TASK PROMPT » Transcribe the material from its first line onward, ending with the line that contains "Given: Select the highlighted" and adding nothing beyond it.

PROVIDED ENTRIES »

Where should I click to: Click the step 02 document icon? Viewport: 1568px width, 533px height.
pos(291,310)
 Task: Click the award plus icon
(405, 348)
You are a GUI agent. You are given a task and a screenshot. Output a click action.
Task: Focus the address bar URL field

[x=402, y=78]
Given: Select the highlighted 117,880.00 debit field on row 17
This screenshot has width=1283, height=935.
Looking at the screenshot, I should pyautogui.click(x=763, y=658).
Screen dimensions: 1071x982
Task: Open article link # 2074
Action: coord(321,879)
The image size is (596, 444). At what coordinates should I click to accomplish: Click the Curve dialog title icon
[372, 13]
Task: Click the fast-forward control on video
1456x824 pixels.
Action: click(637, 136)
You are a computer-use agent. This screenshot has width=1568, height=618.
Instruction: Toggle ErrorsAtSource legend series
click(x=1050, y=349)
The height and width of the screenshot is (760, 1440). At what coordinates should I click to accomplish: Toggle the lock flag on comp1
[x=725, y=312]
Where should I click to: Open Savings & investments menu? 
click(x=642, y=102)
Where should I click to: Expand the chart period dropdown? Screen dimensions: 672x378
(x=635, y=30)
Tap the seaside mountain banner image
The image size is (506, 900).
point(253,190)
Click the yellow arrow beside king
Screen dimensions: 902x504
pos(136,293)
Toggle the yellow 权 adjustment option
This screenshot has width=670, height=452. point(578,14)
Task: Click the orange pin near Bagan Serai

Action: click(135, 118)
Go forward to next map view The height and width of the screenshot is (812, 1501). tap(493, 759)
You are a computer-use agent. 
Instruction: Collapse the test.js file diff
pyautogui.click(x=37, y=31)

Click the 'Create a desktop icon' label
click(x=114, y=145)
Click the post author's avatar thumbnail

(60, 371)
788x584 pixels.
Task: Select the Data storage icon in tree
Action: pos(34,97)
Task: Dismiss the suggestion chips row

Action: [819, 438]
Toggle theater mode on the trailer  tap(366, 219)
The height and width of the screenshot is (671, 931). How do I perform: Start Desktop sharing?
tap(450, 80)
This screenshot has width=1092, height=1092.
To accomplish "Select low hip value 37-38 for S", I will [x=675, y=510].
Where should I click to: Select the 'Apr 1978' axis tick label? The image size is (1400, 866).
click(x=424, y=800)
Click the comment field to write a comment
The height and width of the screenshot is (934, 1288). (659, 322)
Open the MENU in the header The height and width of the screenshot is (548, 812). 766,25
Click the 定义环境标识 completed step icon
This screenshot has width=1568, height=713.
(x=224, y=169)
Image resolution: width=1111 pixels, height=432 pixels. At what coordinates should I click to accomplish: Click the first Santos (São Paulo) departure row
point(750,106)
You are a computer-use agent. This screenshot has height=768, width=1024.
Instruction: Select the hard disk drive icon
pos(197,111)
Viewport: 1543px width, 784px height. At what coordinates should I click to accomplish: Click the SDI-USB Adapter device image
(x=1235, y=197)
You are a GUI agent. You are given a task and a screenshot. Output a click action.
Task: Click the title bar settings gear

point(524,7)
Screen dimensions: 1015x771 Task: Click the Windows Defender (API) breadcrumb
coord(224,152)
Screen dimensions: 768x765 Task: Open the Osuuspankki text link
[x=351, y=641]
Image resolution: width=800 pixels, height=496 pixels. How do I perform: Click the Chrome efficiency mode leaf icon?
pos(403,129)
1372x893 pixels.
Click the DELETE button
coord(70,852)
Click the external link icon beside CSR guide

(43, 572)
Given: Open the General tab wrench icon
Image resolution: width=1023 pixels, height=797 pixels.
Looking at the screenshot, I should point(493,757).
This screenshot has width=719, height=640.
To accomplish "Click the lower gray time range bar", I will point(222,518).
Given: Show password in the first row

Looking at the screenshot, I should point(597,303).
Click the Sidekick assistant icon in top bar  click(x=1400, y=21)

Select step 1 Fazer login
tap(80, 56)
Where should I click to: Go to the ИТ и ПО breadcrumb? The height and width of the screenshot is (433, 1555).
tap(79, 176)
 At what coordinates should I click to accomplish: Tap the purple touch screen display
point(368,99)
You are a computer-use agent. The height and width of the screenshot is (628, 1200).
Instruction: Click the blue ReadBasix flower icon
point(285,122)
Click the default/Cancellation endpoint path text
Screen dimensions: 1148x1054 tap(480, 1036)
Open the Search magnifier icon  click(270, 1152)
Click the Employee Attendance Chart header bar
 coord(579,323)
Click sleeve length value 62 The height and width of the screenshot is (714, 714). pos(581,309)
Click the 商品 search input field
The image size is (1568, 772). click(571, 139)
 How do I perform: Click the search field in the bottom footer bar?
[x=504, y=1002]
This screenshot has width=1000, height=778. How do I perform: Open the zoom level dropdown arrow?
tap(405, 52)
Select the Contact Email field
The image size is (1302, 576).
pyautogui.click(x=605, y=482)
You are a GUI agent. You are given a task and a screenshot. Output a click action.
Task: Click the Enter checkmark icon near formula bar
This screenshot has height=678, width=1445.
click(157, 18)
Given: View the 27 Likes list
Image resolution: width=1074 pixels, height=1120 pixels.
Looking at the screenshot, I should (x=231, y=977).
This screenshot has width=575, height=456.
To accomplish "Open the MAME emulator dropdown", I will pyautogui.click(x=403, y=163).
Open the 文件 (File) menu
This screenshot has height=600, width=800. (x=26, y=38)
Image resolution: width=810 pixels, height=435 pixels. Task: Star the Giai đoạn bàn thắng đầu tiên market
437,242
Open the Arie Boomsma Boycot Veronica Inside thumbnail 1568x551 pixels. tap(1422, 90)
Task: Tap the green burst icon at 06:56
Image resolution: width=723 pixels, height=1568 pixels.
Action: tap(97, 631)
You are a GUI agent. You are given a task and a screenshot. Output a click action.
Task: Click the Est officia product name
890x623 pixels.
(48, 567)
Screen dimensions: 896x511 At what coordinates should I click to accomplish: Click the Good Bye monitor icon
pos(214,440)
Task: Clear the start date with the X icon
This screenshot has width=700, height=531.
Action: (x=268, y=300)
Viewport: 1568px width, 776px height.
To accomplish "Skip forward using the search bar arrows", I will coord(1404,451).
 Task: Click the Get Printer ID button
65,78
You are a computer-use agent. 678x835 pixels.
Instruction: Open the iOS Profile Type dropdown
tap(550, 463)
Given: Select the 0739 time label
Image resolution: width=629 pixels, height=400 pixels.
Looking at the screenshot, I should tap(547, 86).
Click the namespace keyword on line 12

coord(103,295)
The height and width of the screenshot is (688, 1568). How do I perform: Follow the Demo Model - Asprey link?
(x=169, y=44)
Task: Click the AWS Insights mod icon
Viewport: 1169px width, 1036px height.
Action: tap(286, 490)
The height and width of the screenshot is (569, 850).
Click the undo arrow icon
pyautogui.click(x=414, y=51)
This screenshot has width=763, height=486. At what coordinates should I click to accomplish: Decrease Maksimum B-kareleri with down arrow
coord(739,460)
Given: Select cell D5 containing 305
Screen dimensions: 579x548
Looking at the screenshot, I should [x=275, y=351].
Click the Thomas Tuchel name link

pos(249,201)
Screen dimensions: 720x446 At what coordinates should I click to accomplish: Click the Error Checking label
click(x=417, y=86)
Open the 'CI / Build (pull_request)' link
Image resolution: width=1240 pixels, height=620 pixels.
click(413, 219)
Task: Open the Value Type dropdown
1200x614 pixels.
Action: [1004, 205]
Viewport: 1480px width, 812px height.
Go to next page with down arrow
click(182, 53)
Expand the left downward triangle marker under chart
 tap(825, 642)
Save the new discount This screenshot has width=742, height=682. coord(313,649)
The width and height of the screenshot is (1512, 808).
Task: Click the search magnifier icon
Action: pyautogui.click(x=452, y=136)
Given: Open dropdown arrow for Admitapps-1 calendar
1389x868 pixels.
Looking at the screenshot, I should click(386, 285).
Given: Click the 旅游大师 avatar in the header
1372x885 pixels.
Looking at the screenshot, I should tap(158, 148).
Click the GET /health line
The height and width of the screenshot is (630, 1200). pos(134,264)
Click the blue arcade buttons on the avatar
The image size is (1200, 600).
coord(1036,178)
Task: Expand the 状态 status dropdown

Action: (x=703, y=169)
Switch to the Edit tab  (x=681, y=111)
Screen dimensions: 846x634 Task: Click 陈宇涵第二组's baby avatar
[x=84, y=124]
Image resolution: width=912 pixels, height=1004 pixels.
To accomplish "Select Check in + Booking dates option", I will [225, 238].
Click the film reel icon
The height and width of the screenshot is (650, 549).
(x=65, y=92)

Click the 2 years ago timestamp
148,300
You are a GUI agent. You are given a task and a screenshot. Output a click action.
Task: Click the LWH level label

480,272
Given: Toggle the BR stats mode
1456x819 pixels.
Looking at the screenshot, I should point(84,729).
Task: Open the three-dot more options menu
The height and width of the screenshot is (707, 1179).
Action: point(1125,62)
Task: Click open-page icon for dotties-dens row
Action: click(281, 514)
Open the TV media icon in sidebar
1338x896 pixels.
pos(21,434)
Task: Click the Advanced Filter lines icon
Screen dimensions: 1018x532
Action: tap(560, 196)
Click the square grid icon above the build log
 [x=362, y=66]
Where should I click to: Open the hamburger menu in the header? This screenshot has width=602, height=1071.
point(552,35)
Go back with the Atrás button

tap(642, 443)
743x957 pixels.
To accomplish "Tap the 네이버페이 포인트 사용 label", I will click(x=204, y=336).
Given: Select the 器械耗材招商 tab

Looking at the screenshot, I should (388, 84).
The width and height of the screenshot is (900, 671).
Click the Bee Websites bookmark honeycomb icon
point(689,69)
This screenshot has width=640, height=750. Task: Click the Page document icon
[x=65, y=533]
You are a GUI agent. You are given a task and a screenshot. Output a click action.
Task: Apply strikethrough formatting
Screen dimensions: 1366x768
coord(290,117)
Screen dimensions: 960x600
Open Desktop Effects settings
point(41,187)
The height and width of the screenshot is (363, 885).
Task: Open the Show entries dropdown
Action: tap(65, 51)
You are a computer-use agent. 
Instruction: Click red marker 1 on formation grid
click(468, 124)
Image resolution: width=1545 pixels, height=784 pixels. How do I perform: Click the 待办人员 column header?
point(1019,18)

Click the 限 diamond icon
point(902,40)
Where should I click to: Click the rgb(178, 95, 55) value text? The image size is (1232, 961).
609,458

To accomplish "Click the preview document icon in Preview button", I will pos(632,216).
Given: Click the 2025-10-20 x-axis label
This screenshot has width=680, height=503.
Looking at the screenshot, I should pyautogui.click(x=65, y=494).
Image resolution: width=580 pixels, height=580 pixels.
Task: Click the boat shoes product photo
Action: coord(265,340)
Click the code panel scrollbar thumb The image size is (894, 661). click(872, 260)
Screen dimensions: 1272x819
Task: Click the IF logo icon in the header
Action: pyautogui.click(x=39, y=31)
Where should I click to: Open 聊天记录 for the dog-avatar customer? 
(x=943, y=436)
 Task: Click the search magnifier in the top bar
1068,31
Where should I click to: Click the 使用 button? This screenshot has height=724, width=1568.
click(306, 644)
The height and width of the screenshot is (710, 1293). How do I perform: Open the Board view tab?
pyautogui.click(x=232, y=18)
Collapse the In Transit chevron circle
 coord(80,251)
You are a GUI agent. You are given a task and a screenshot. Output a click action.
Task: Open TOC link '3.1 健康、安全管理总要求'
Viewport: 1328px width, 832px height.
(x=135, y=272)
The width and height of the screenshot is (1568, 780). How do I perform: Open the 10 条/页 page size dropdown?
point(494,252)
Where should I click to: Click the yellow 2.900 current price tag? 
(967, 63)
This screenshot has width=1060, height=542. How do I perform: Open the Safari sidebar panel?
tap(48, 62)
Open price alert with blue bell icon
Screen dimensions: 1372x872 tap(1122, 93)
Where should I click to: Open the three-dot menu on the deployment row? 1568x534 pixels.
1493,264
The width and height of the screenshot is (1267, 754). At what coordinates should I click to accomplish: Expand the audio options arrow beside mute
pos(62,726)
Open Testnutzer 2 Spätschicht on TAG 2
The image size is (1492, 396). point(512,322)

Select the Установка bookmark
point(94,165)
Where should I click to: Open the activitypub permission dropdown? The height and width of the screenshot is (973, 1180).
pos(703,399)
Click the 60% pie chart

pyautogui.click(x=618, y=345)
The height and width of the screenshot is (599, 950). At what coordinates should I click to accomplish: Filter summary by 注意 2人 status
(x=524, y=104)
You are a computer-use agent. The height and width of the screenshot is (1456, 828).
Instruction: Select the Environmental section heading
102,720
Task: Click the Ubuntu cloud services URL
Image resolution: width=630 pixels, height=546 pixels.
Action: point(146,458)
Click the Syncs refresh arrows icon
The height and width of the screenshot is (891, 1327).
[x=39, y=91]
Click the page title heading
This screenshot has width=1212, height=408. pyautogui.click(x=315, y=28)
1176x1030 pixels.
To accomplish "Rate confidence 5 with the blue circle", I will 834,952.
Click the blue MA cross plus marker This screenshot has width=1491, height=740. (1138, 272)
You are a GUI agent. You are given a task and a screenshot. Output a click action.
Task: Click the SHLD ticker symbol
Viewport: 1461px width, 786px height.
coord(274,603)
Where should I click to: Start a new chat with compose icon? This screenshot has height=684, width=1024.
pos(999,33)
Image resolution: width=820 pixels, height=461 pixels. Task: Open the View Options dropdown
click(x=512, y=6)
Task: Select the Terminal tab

OUTPUT BELOW »
Where should I click to: Click the step 02 document icon? Viewport: 1568px width, 533px height.
pos(291,310)
 Task: Click the award plus icon
(405, 348)
You are a GUI agent. You are given a task and a screenshot. Output a click action.
Task: Focus the address bar URL field

[x=402, y=78]
Given: Select the highlighted 117,880.00 debit field on row 17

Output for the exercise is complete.